High School Relationships are potentially one of the most sought–after things among teenagers. While I’m currently in a relationship, I never understood the need to be in one or why it’s such a controversial topic. This curiosity led me to explore the nature of how these relationships can often become toxic, and, more importantly, why.
Toxic relationships can manifest in many different ways, it just depends on who you ask. Some will say it’s an aggressive relationship with tons of arguing, while others may point towards the more abusive behaviors. And while I agree that both of those fall under the umbrella of toxicity, it can be so much more than that for teenagers with constantly racing emotions. Understanding these high-racing thoughts and emotions is crucial in figuring out the cause of toxic relationships among us.
Of course, everyone is going to have a different interpretation of how these relationships form, yet one of the most common answers I’ve heard from people is social media. Sure, every once in a while I’ll Snapchat a friend or post a funny little TikTok—but without a doubt, it has become the foundation of many relationships. I know plenty of people out there who have met the “love of their life” just by seeing a picture of the side of their face and a sliver of their headboard. And just like that, a “talking stage” has formed.
However, social media contributes to relationships in a more negative way than a positive way. I have seen way too many relationships end because one person “snapped” someone of the opposite gender. Which I find insane. Of course, there are exceptions to that, but if it’s truly just a friend, what’s the harm? Or someone “cheating” on their significant other simply because they double-clicked on an Instagram post. Too many arguments and such have sprung from things on social media, and it’s ruining current relationships.
But the simple thing is, we have all grown up with social media, so how do we know better?
Iklim Citlak, a junior here at LHS, said, “I think that social media has killed romance. In the past, relationships just revolved around being involved with your significant other.” Citlak also mentions that nowadays, “When people come onto social media to talk about their relationships, everyone always has something to say about it without personally knowing them.”
I could go on forever about what contributes to a toxic relationship, but what most people don’t consider is how the people in the relationship are feeling, especially when they have to keep up with a relationship daily.
Being a teenager is hard enough. Part/full-time jobs, six-hour school days, five days a week (not including sports), a rollercoaster of emotions, and so, so so much more. Adding a relationship on top of that can either help or hurt you. So it’s important to know the person you’re dating.
Mental health is already a huge part of how a relationship can go, I mean it’s common sense that if you aren’t in a good headspace to deal with yourself then you certainly are not in the right headspace to take on someone else’s emotions–or at least that’s what I thought.
Apparently, it’s really common to not realize you can’t deal with a relationship until you’re already 6 feet under and screaming for help.

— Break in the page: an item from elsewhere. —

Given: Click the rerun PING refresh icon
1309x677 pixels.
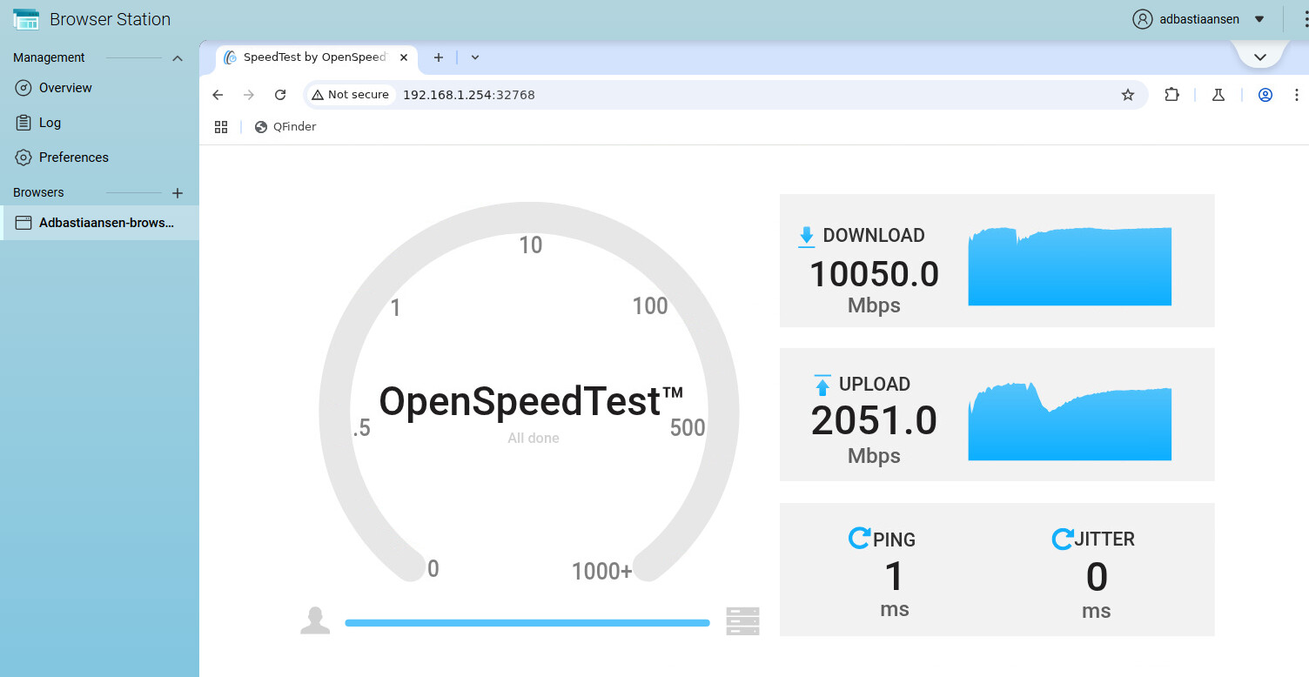Looking at the screenshot, I should (859, 539).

So obviously, if your relationship is already in the toxic waters, this will not help. The worst part about toxic relationships is that the people in them don’t realize what it’s doing to them. When people are in toxic relationships, it turns them into a different person. I’ve personally seen it happen to a few of my friends. They slowly become distant, are never on their phones, are in school less, and overall just lose their spark. But personally, I believe that it is not worth it.
Sophomore Ezgi Ibas claims, “This generation lacks emotional intelligence and empathy, which I’ve learned is usually caused by past trauma and influence from friends to ‘fit in.’”
Emotional Instability, the inevitable high school experience. How fun!
Ibas then goes on to say that “Toxic relationships can cause stress and emotional exhaustion, mainly from arguments and worrying about losing your significant other. Isolation and loss of focus are common as well, making it easy to be pulled away from friends, family, and school.”
To lighten the mood a bit, let me just close this one up by saying that relationships do not have to be negative. If you have found the right person, it can actually benefit you. My goal here was not to scare you, but more so to shine light on the relationships that give our generation a bad reputation.
Like most things, there’s a way to avoid your relationship from going downhill. You just have to be comfortable with yourself and the person you’re with. And what better way to help you guys out than going to someone with first-hand experience in a healthy relationship? (aside from myself)
I asked a good friend of mine, Alexis Rodriguez, how she and her boyfriend managed to navigate a high school relationship. She responded with, “Me and Dray always make a point to prioritize each other’s feelings and always communicate. We never go to sleep mad at each other. We also never talk negatively. Like the words cheating or break up aren’t even in our vocabulary.”
At the end of the day, do you. Do not worry about what other people have to say about you or your “person.” Toxic relationships are more common than you think, but always remember to know the signs. If you are constantly anxious around your partner, feel your boundaries are being crossed, find yourself being isolated or manipulated, or even abused–get help. There are tons of resources, and it’s crucial for your well-being. No matter where you are, help is always available. Regardless of whether that help is a school counselor, a teacher, a close friend, or the teen dating hotline, there’s always a way. Just remember to choose yourself and your peace. Never base your life around a relationship.